In gardens, the battle to gain the upper hoof

Deer devouring flower beds spawn home-grown remedies: try garlic or rock music amid snap peas

Behind the old white clapboard farmhouse perched above the Saw Mill River in this rural Connecticut town, Betty Pellegrini used to have a big vegetable garden.

Then came the deer, and the battle began.

Her husband put a radio in the middle of the garden and kept it on, loud. Then he put up a fence and hung foil strips all over it. Some people recommended soap shavings, others garlic.

"People said, 'They don't eat this and they don't eat that,' " Mrs. Pellegrini says of her flower garden nearby. "But to me they like it so well here, they eat everything."

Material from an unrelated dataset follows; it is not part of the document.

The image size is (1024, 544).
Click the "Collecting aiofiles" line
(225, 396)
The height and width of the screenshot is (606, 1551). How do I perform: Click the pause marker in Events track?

As spring's warm breezes entice gardeners across America out of their winter boots and into their sturdy Wellingtons, they are preparing not only to mulch but to take on the foraging hoofed bandits.

In the past quarter of a century, the dramatic growth of the deer population has turned the beloved symbol of the wild - once a rare sight - into a garden pest of ecologically historic dimensions. From the rolling hills outside of Lynchburg, Va., to the rocky coast of California, the overabundance of deer has transformed gardening from the gentle pursuit of beauty into a daily battle for the survival of the roses. It's spawned not only frustration and a book full of old wives' tales, but a flurry of research as well as a small industry. Their goal: to ensure that those lovingly planted tulips get a chance to blossom, before their heads are unceremoniously bitten off.

"Many people have just given up, and a lot of garden centers don't sell certain plants anymore because the deer eat them as fast as they can plant them," says Jerry Walters, the inventor and developer of Plant Pro-Tec, a garlic-based deer repellent. "There are lists of deer- resistant plants, but I don't know a deer that can read."

Dr. Walters got into the business of beating back deer as a matter of survival himself. He was a research forester in Redding, Calif., an academic who studied trees and plants and was judged by the quantity and quality of his research. He'd start on a really interesting project, only to be stymied when deer ate his subjects, time and time again.

He thought of spraying, but that could change the plant's basic physiology. He tried mothballs, but they only workedfor a few months at a time.

Then they tried blood meal from slaughterhouses, which kept the deer away, but drew hungry dogs. Finally, Walters experimented with highly concentrated garlic oil how to package it. He came up with a system that worked for up to eight months at a time. But he cautions that deer are adaptable, and nothing's a sure bet. His advice to gardeners:

"Be persistent, whatever you're using. Do it before damage starts.... And it's better to err on the side of using too much repellent, and a combination of things if you have to," he says. "For instance, if you have Italian deer or ones with a runny nose, I wouldn't recommend our product."

Outside of Lynchburg, Va., Dr. William Massie is contemplating putting an electric fence around more than 15 acres on the small mountain in the heart of his family's farm. Over the past 30 years, he's lovingly cultivated the woods there, nurturing and transplanting the native rhododendrons, azaleas, and wildflowers. But this year, for the first time, the deer have started to take a toll. "The surest way to keep them away is with some kind of barrier," he says. "The deer are such a great threat when you see what they can do."

For many scientists, that threat extends way beyond the garden to the habitat's ecological balance. When there's an overabundance of deer, they browse intensively through the lower six feet of the forest. That's where many birds build nests, but if suddenly they have no habitat, they'll disappear. The deer can also consume all the wildflowers, and their taste for tree saplings tends toward the more desirable species.

"The bigger issue in residential areas is to build consensus on how to manage the deer population," says Jonathan Kays, natural-resources specialist with the Maryland Cooperative Extension in Keedysville. "All of these other things, the vegetation management, use of repellents, scare devices - they don't solve the problem. They just push it off to somewhere else."

That is another debate. But back at the Pellegrinis, the deer have won, at least for now. Mrs. Pellegrini turned in her trowel.

But as she looks at the daffodils that have survived so far this year, she longs for the days when her garden could flourish. "It turned out to be a losing game," she says. "But I miss my gardens."